GB: Bu Grand Slam şampiyonluğunu bekliyor muydun, kariyer planlarına göre erken mi oldu geç mi oldu?
Benim hedeflerime göre aslında geç oldu. 3 senedir Junior oynuyordum. Hedefim; hem teklerde hem de çiftlerde başarıya ulaşmaktı. Son Junior turnuvamda bunların olması benim için de sürpriz oldu. Güzel de oldu, iyi bir kapanış oldu, iyi hatıralarla bitirdim.
GB: Partnerinle şans eseri eşleşme konusu gündeme geldi sıkça. Bu konuda ne düşünüyorsun?

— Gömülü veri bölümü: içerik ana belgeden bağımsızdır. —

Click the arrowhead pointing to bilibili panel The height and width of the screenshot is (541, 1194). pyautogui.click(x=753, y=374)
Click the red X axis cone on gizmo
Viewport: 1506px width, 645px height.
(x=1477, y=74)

Evet, gerçekten şans eseri oynadık beraber. İlk sorduğumda onun partneri vardı. Sonra bana geri dönüş yaptı, partnerim sakatlandı birlikte oynayalım mı dedi. Daha önce tanımıyordum, sadece oyun tarzını biliyordum, güzel bir şans oldu.
GB: Aslında bizim gibi seni uzun süredir takip edenler bu başarılarını biliyordu. Daha 16 yaşındayken Junior’larda önce Wimbledon’da 3.tur, ardından Amerika Açık’da yine 3.tur gördün. Bu başarılar hakkında ne söylemek istersin?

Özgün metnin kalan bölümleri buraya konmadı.